Shuan Chen,Yousung Jung
2024-02-29
Abstract:Despite the acknowledged capability of template-free models in exploring unseen reaction spaces compared to template-based models for retrosynthesis prediction, their ability to venture beyond established boundaries remains relatively uncharted. In this study, we empirically assess the extrapolation capability of state-of-the-art template-free models by meticulously assembling an extensive set of out-of-distribution (OOD) reactions. Our findings demonstrate that while template-free models exhibit potential in predicting precursors with novel synthesis rules, their top-10 exact-match accuracy in OOD reactions is strikingly modest (< 1%). Furthermore, despite the capability of generating novel reactions, our investigation highlights a recurring issue where more than half of the novel reactions predicted by template-free models are chemically implausible. Consequently, we advocate for the future development of template-free models that integrate considerations of chemical feasibility when navigating unexplored regions of reaction space.
Chemical Physics,Machine Learning
What problem does this paper attempt to address?

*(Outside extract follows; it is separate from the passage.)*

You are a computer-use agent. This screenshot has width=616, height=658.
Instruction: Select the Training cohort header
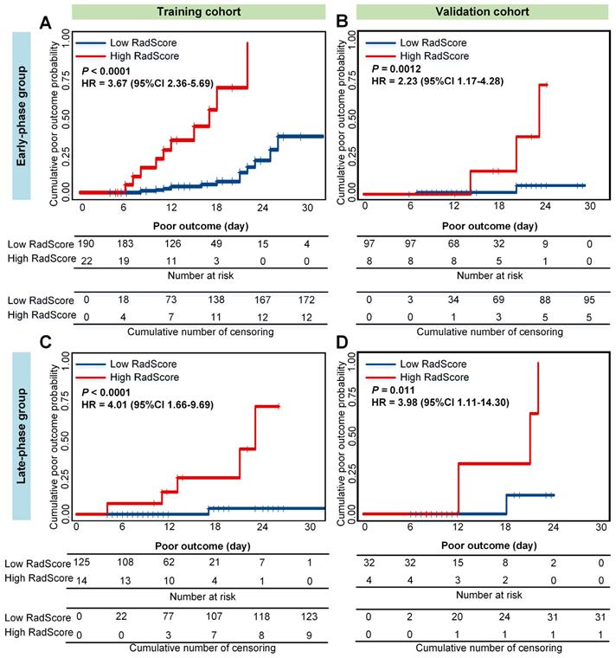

This paper evaluates the predictive capability of template-free retrosynthesis models in predicting out-of-training-data-range reactions (i.e. out-of-distribution reactions). The study found that although these models can predict precursors with new synthesis rules, their accuracy in predicting exact matches of out-of-distribution reactions is very low (less than 1%). Furthermore, more than half of the predicted novel reactions were proven to be chemically infeasible. The paper empirically tests these models by carefully constructing a set of out-of-distribution reactions from different datasets and proposes that future development of template-free models should consider chemical feasibility when exploring unknown reaction space to improve prediction effectiveness and accuracy. The research results highlight the delicate balance between the capability, limitations, and practical application of template-free models in retrosynthesis prediction, calling for further improvement of the models to ensure chemical rationality.